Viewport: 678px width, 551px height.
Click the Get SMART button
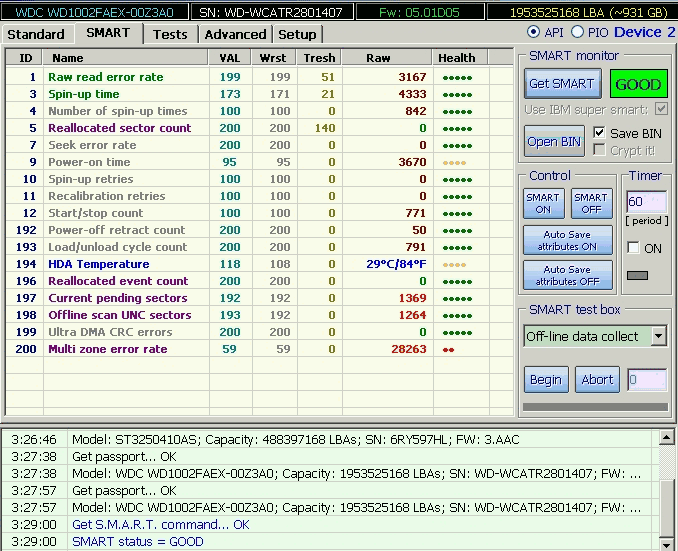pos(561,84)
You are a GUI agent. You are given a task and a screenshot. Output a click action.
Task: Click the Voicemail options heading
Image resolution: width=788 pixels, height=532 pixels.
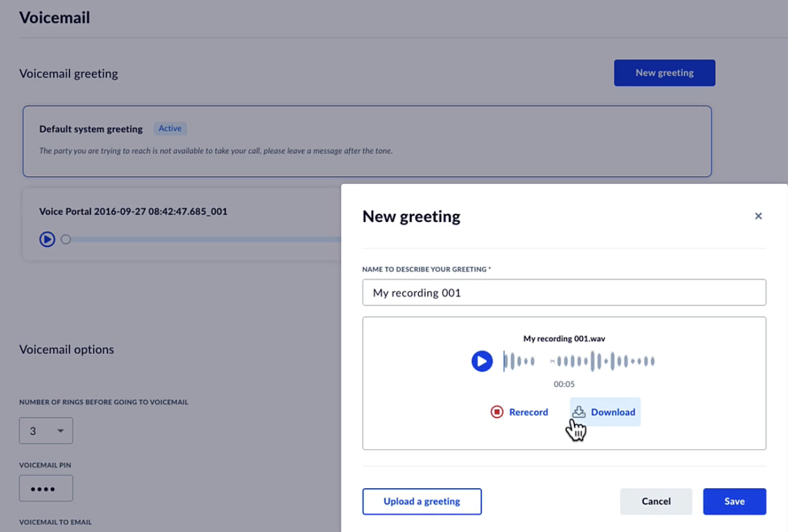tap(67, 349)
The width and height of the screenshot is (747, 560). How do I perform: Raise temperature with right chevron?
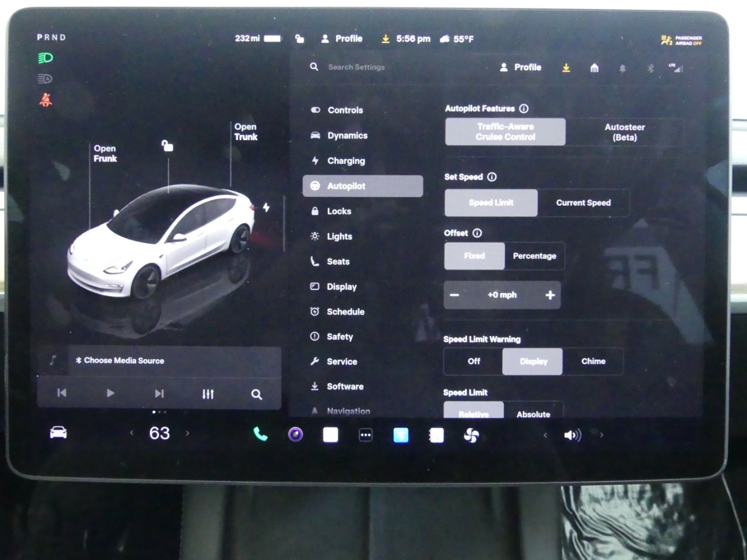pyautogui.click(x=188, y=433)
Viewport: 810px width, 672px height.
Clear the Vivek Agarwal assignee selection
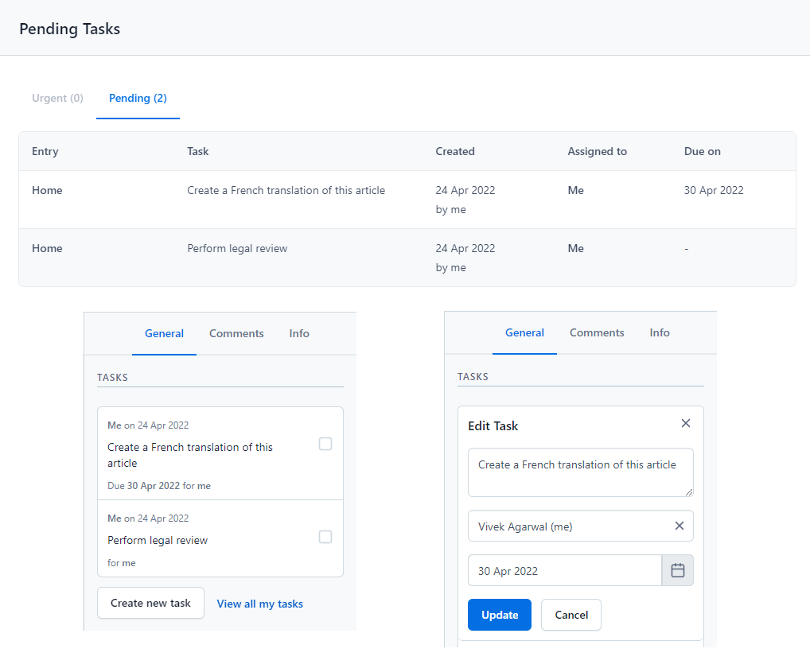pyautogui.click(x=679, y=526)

ASSIGNMENT:
Exact text is required for the lines from the one with "You are a GUI" through the last line of the entries, both included. Omit pictures.

EXERCISE SOLUTION:
You are a GUI agent. You are given a task and a screenshot. Output a click action.
Task: Click the Voicemail options heading
Image resolution: width=788 pixels, height=532 pixels.
tap(67, 349)
The width and height of the screenshot is (747, 560). How do I perform: Raise temperature with right chevron?
pyautogui.click(x=188, y=433)
Viewport: 810px width, 672px height.
Clear the Vivek Agarwal assignee selection
pyautogui.click(x=679, y=526)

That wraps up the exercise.